Consistent Initial Conditions for the Saint-Venant Equations in
River Network Modeling
Cheng-Wei Yu1, Frank Liu2, and Ben R. Hodges11Center for Water and the Environment, The University of Texas at Austin 2IBM Research Austin
Received: 27 Feb 2017 – Accepted for review: 29 Mar 2017 – Discussion started: 03 Apr 2017
Abstract. Initial conditions for flows and depths (cross-sectional areas) throughout a river network are required for any time-marching (unsteady) solution of the one-dimensional (1D) hydrodynamic Saint-Venant equations. For a river network modeled with several Strahler orders of tributaries, comprehensive and consistent synoptic data are typically lacking and synthetic starting conditions are needed.
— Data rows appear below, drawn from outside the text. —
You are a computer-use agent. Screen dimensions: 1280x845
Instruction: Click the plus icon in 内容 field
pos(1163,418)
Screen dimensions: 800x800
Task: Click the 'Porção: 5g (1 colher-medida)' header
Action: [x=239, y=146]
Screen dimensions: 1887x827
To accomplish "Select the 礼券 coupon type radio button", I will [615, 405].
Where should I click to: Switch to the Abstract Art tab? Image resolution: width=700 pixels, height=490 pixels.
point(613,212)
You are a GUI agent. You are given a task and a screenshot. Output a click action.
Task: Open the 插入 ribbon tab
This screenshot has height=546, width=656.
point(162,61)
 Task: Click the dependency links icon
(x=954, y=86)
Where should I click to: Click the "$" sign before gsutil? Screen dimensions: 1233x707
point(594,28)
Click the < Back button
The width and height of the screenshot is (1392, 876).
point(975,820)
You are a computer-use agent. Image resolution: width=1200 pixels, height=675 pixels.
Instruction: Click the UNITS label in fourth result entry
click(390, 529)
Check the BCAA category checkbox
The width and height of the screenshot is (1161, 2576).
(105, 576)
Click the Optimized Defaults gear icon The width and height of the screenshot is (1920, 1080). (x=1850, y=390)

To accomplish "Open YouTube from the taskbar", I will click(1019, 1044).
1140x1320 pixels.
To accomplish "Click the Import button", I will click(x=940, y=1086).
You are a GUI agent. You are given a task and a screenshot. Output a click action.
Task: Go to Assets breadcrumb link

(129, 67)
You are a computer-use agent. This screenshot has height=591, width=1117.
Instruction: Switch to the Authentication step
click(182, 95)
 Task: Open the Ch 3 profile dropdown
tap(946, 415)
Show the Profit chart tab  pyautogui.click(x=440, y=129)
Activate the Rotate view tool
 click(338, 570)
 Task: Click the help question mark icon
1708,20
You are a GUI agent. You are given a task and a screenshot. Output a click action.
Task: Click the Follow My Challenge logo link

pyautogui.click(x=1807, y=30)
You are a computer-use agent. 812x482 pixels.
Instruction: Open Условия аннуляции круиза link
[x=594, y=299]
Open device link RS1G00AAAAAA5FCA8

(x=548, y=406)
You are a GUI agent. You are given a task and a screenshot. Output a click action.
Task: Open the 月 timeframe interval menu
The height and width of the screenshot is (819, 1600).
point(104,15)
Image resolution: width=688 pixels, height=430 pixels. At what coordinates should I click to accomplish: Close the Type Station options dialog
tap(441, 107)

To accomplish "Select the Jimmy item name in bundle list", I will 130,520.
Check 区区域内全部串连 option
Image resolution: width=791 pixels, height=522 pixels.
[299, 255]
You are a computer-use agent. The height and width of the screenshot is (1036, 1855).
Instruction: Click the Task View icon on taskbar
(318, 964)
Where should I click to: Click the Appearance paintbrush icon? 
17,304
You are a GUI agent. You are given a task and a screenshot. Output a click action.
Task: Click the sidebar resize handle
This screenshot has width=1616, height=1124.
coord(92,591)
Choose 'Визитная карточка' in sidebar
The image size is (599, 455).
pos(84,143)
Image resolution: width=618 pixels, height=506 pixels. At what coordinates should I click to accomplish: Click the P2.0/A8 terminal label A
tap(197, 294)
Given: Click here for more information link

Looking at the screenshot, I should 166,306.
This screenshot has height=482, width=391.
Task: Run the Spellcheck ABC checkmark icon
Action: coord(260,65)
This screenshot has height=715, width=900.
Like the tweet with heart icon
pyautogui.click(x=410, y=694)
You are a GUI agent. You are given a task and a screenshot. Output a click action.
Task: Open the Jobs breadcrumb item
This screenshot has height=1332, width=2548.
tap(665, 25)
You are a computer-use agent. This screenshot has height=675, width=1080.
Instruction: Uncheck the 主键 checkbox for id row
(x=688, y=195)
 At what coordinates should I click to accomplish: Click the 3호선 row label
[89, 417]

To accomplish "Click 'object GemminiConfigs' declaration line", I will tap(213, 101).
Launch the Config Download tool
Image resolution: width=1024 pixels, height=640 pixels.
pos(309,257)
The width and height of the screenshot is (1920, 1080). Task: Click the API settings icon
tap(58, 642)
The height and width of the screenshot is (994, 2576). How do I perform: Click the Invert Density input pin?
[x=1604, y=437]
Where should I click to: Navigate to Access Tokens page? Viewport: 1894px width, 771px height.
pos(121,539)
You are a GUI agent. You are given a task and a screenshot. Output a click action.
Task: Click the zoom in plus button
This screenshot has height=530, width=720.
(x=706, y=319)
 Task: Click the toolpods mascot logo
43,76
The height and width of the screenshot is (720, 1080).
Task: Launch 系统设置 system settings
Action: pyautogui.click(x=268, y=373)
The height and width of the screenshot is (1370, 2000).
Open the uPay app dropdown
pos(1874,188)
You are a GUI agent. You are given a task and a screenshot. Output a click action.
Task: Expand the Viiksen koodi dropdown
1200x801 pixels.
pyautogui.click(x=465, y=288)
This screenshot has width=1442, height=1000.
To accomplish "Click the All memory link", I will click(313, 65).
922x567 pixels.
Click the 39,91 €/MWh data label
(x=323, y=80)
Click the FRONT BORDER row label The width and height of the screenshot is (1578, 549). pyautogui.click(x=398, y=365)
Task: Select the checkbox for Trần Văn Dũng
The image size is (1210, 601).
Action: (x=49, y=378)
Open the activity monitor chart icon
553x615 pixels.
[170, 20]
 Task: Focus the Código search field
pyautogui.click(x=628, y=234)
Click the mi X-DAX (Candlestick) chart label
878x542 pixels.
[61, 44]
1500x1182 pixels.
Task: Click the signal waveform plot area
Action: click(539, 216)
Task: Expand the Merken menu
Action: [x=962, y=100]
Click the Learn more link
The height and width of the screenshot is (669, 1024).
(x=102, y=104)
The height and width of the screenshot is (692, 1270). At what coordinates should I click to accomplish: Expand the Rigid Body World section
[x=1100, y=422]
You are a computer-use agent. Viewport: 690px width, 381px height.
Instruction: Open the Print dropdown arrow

Because of underlying nonlinearity, poorly-defined or inconsistent initial conditions can lead to convergence problems and long spin-up times in an unsteady solver. Two new approaches are defined and demonstrated herein for computing flows and cross-sectional areas (or depths). These methods can produce an initial condition data set that is consistent with modeled landscape runoff and river geometry boundary conditions at the initial time. These new methods are: (1) the Pseudo-Time-Marching Method (PTM) that iterates toward a steady-state initial condition using an unsteady Saint-Venant solver, and (2) the Steady-Solution Method (SSM) that makes use of graph theory for initial flow rates and solution of a steady-state 1D momentum equation for the channel cross-sectional areas. The PTM is shown to be adequate for short river reaches, but is significantly slower and has occasional non-convergent behavior for large river networks. The SSM approach is shown to provide rapid solution of consistent initial conditions for both small and large networks, albeit with the requirement that additional code must be written rather than applying an existing unsteady Saint-Venant solver.
Yu, C.-W., Liu, F., and Hodges, B. R.: Consistent Initial Conditions for the Saint-Venant Equations in
River Network Modeling, Hydrol. Earth Syst. Sci. Discuss., doi:10.5194/hess-2017-113, in review, 2017.